##### RECORDED INFORMATION

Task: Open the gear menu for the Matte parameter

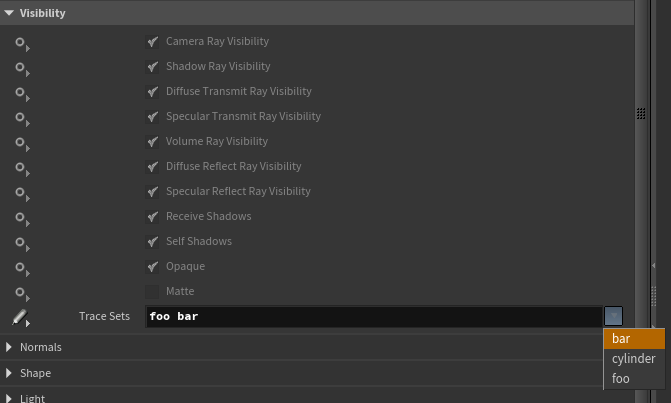Action: pos(20,292)
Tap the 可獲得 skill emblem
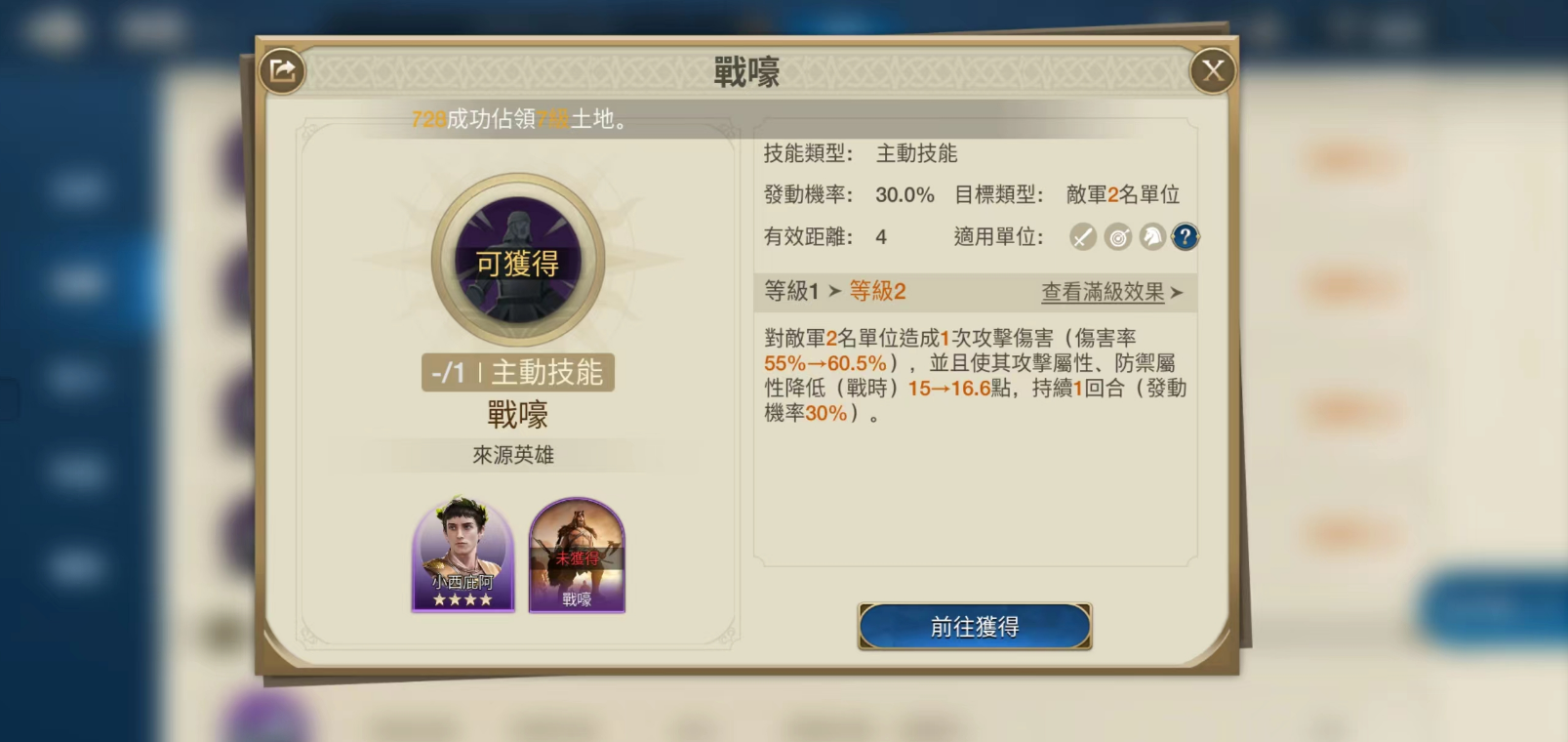The image size is (1568, 742). (x=518, y=261)
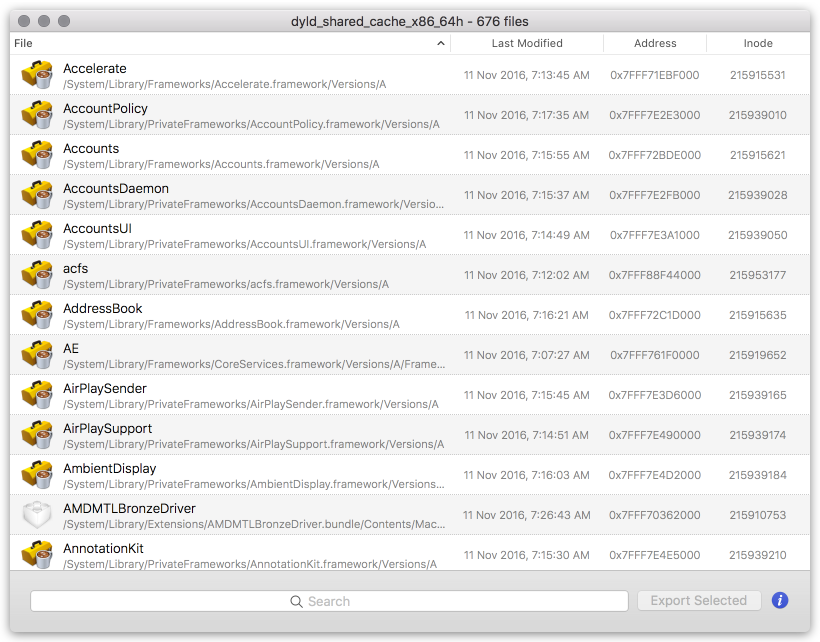The image size is (820, 642).
Task: Click inside the Search input field
Action: (x=400, y=600)
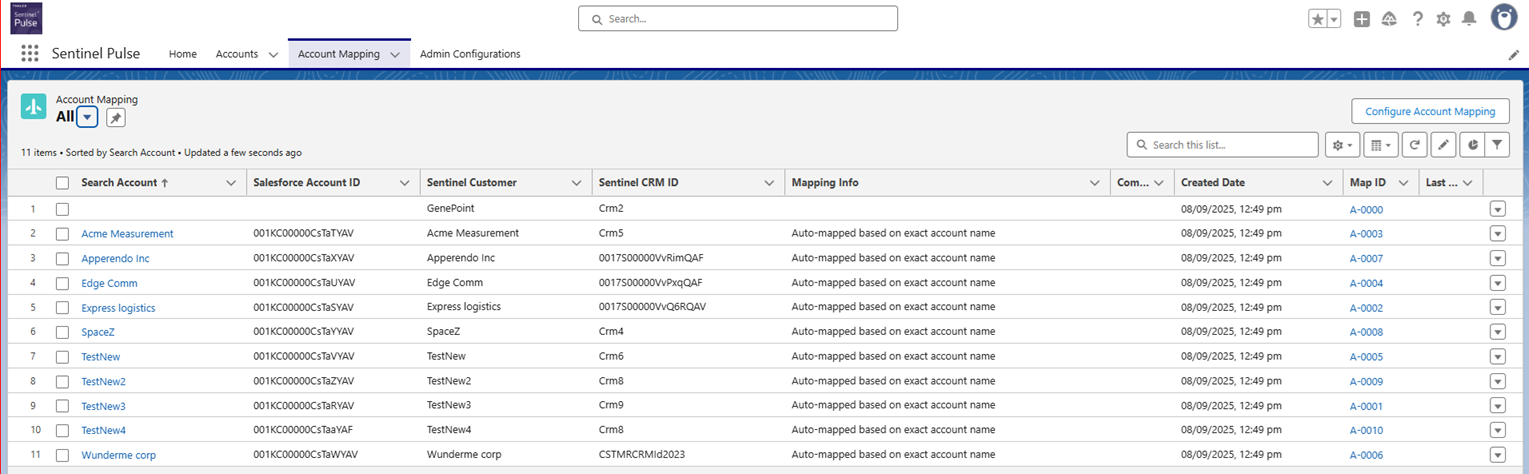
Task: Click the Favorites star icon
Action: pyautogui.click(x=1318, y=19)
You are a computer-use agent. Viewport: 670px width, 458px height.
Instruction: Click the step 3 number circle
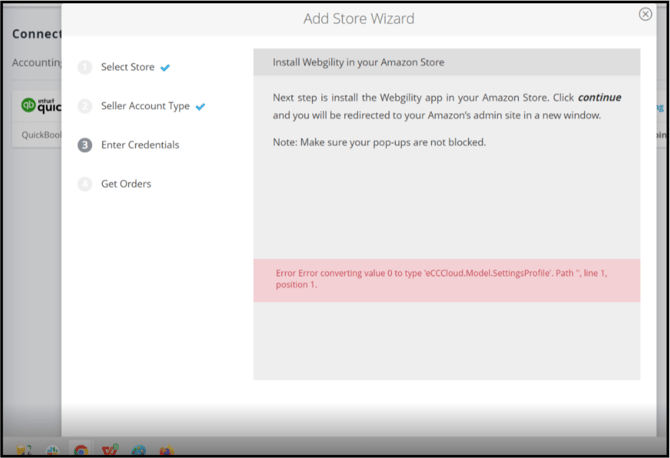click(85, 145)
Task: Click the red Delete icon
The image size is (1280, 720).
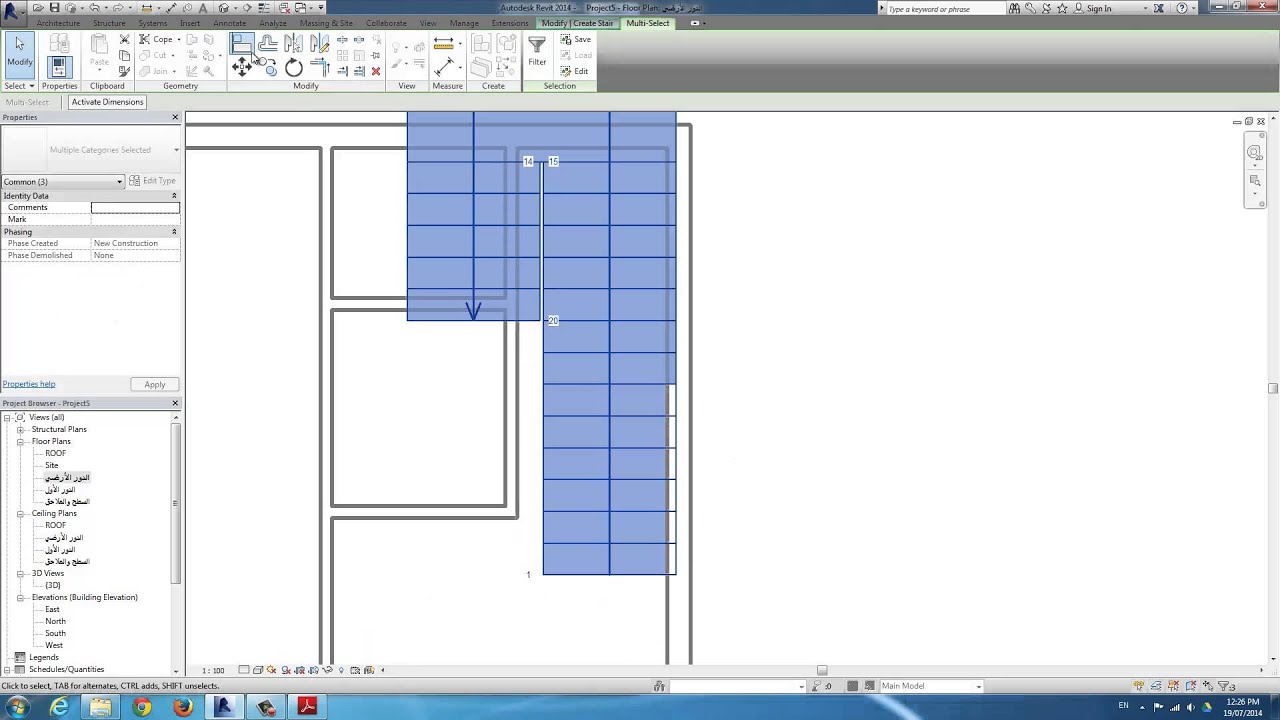Action: tap(376, 71)
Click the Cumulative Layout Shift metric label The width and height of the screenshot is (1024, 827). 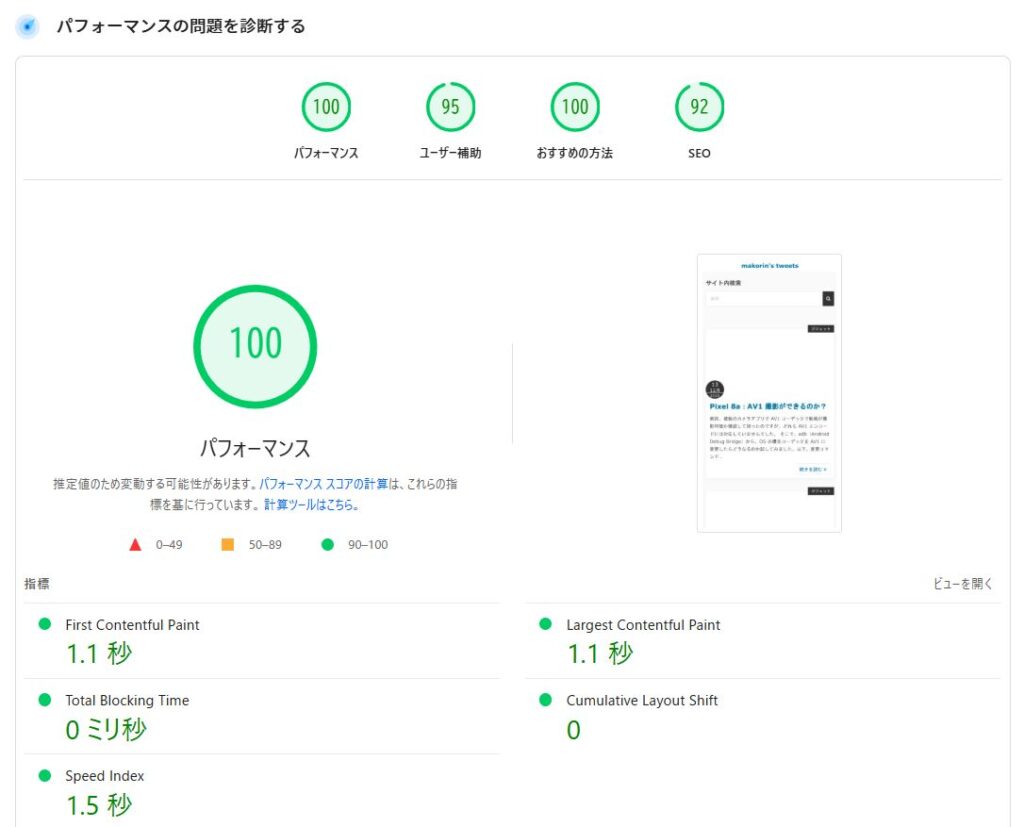(x=642, y=701)
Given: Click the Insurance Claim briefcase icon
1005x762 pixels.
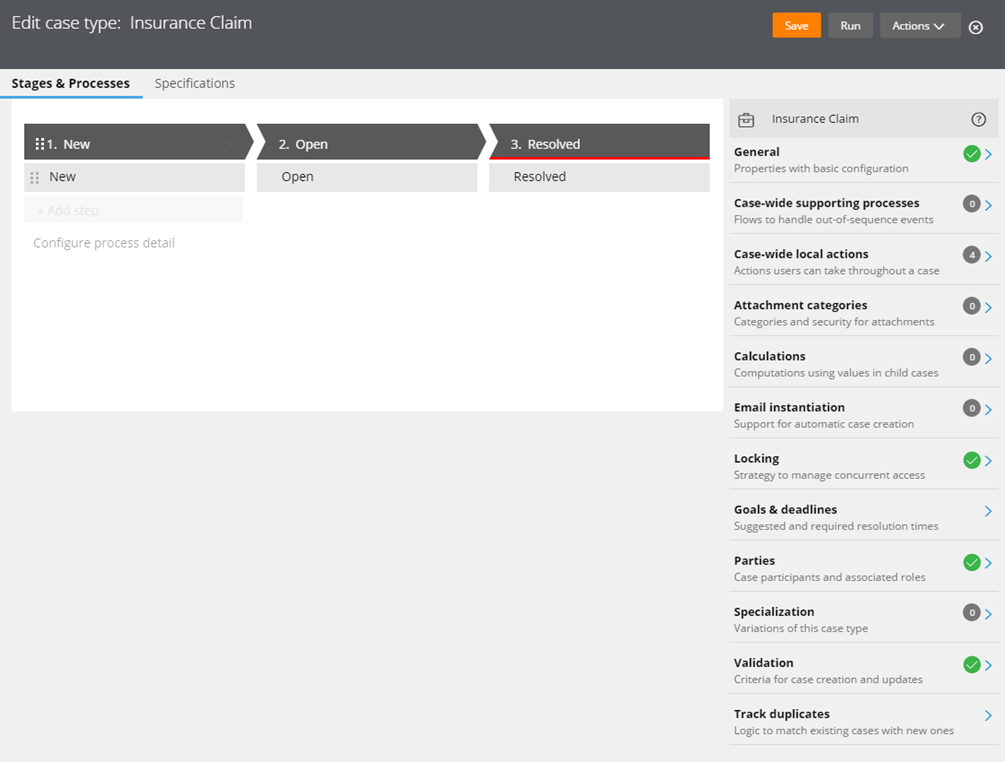Looking at the screenshot, I should 746,120.
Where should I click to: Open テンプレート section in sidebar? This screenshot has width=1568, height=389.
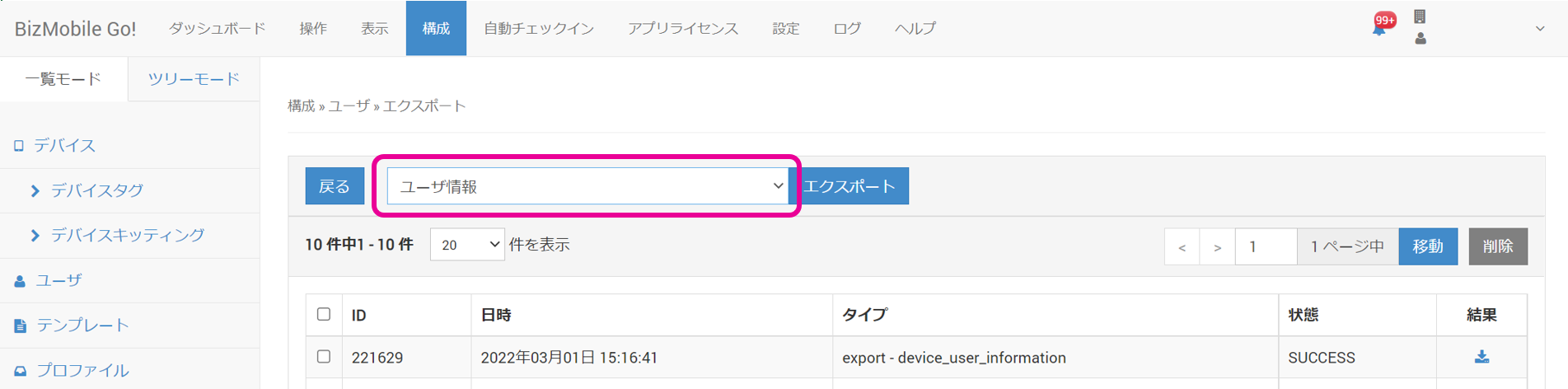82,326
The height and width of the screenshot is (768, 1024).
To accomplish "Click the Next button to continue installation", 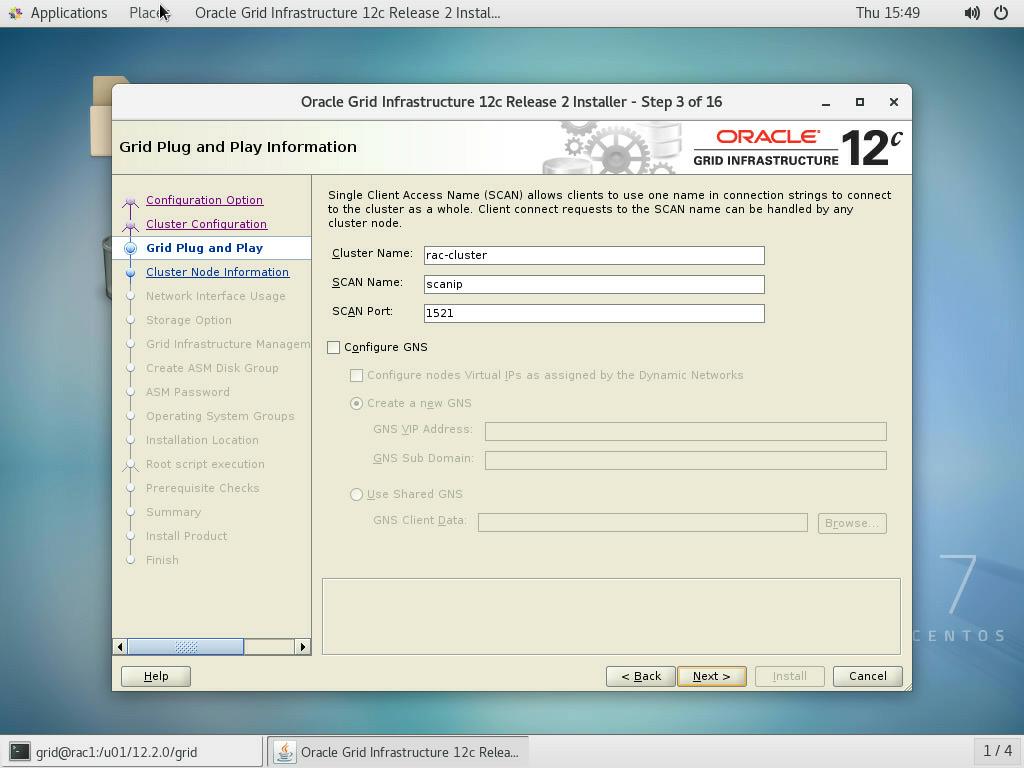I will [x=711, y=676].
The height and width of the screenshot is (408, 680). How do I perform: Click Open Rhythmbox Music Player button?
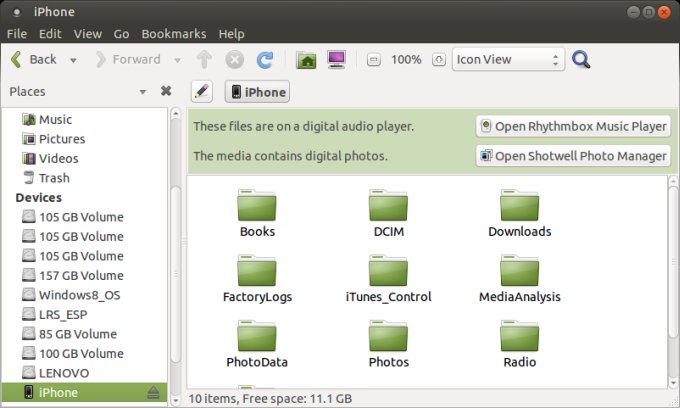[x=572, y=127]
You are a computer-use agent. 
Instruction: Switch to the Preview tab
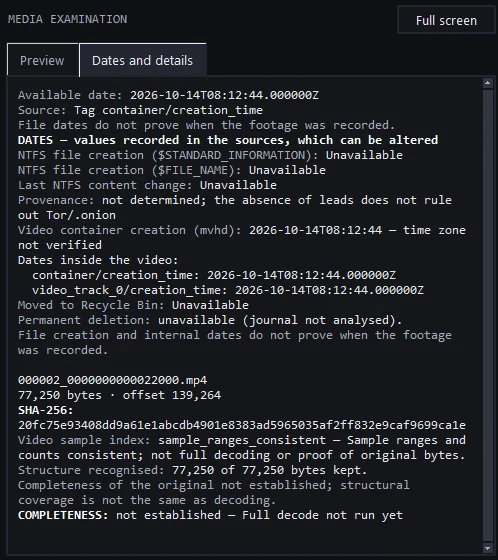[x=43, y=60]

##########

» WHAT YOU NEED TO DO
Please set down, exactly and with no pictures, the lines in the entries above starting at the one holding "1005x762 pixels." and ending at the one holding "The height and width of the screenshot is (768, 1024).", ends included.

» RESULT
1005x762 pixels.
Looking at the screenshot, I should 746,120.
Where should I click to: Open テンプレート section in sidebar? This screenshot has width=1568, height=389.
82,326
The height and width of the screenshot is (768, 1024).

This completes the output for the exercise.